TASK INSTRUCTIONS
Tally every line of the entries that contains the string "agent", then reply with only that number.
Segment Open
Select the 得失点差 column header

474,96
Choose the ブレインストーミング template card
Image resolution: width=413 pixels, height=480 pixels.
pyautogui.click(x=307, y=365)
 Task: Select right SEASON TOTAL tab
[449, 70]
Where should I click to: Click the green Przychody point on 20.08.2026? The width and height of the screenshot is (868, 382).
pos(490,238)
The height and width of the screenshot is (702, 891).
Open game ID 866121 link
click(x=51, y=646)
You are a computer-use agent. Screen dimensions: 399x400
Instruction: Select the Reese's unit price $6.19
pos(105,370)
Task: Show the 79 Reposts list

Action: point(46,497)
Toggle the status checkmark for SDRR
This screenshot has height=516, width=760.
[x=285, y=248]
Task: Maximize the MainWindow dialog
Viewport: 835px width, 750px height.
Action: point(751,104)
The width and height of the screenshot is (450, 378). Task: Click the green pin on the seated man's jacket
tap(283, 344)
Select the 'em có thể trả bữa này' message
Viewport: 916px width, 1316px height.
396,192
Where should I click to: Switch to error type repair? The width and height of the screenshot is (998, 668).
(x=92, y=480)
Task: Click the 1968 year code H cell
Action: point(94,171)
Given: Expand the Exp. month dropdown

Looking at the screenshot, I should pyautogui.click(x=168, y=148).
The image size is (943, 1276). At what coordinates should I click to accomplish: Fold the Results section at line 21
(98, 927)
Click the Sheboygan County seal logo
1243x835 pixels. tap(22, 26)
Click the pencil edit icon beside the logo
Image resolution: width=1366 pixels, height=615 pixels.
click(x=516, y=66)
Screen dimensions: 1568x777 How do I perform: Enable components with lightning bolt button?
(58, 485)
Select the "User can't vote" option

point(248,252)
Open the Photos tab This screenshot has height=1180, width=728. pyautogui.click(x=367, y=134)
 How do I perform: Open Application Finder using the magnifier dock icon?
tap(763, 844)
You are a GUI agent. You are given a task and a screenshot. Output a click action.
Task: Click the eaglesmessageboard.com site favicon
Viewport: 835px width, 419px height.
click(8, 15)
Segment Closed
REPLY
2